32. Regarding procedural unfairness, the only dispute was that the trade union was not consulted when the Respondent instituted discipline against the Applicant as a site shopsteward. The Applicant’s version was that the Principal was aware that he was a site shopsteward however in cross-examination he conceded that the Respondent’s district was the one which administered his disciplinary process. The Principal also testified that she only reported the charges to the district.

33. It was a fact that the Applicant was represented by a trade union representative however the Applicant did not prove that this procedural requirement was raised during the disciplinary enquiry. In cross-examination, the Applicant submitted that his representative raised the procedural requirement to the disciplinary hearing presiding officer however he could not sustain this version under further cross-examination. The Applicant’s evidence was that he was not well represented by the trade union and I view this as an attempt to shift the blame to his representative. His position as site shopsteward was an aggravating factor because even if his representative did not raise the issue, it would be expected that he would have raised however he elected not to do so.

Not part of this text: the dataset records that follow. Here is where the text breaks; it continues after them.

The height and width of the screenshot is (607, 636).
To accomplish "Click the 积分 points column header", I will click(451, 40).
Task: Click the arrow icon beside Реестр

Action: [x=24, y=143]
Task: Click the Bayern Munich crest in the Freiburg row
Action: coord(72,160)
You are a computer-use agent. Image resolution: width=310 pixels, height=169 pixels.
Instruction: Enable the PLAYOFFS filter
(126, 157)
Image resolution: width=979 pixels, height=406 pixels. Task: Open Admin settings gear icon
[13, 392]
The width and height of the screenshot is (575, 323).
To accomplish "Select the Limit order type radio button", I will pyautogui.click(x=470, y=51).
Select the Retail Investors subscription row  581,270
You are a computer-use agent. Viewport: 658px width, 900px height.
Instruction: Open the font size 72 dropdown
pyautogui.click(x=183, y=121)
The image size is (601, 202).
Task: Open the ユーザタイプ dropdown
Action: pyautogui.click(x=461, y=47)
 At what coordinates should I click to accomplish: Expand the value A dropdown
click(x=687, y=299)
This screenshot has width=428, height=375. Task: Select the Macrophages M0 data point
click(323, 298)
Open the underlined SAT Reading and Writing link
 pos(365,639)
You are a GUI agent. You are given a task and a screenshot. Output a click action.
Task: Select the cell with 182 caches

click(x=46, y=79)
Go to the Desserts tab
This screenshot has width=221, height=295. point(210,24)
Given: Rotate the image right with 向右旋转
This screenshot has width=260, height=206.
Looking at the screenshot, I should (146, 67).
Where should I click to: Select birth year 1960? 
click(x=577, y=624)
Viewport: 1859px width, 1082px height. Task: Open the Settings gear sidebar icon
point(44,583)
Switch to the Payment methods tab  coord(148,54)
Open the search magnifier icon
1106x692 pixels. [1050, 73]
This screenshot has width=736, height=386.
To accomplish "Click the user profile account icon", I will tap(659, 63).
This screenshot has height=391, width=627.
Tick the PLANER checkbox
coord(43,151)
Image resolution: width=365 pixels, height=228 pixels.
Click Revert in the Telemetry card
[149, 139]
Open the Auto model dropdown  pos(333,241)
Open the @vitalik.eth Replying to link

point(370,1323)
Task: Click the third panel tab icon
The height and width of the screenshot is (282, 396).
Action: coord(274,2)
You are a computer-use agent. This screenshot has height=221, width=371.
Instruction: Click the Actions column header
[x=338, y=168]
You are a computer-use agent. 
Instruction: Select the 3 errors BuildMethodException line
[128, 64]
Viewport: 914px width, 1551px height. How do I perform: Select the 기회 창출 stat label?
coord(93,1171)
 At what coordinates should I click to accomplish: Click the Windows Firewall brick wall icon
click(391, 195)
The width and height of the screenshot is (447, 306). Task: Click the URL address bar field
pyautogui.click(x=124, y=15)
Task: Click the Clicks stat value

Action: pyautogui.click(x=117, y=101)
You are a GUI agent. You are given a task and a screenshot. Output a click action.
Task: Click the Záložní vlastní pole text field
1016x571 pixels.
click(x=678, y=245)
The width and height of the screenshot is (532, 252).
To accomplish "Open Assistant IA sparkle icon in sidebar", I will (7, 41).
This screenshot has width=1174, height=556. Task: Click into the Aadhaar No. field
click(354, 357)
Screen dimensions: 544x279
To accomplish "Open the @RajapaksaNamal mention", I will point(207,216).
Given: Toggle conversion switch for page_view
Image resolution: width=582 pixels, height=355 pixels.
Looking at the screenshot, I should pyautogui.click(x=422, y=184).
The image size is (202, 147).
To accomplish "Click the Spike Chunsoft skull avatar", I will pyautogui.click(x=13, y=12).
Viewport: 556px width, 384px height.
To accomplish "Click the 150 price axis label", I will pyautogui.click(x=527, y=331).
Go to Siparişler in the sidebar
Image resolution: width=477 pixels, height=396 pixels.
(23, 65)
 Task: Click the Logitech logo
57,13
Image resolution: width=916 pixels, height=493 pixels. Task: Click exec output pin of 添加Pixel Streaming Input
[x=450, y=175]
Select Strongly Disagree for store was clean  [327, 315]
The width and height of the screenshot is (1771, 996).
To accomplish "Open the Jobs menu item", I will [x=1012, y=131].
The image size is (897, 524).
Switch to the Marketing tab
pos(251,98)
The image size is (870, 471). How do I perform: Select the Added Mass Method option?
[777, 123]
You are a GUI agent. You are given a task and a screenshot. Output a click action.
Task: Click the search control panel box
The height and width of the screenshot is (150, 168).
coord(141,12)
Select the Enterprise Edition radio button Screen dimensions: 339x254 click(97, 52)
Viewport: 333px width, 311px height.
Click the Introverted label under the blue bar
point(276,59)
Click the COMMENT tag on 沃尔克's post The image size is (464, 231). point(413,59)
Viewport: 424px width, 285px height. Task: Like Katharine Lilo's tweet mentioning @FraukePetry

34. There was no evidence to suggest that the Applicant had suffered prejudice because the procedural requirement to consult with the trade union was not adhered to by the Respondent. I agree with the Respondent that the fact that he was represented by a trade union representative it could reasonably be concluded that the trade union was aware that its official was disciplined. I, therefore, find that the Applicant failed to prove on the balance of probability that the Respondent did not follow proper procedure and that the Applicant has suffered prejudice.

35. In conclusion, the Applicant did not provide any submission on why the sanction was not reasonable. In my view based on the allegation and the evidence the sanction imposed by the Respondent could have been far more serious than what was imposed by the Respondent.

36. I find that the Applicant failed to prove on the balance of probability that the Respondent committed an act of unfair labour practice both procedurally and substantively. I also find that the sanction imposed by the Respondent was appropriate and the Applicant’s application of unfair labour practice should be dismissed.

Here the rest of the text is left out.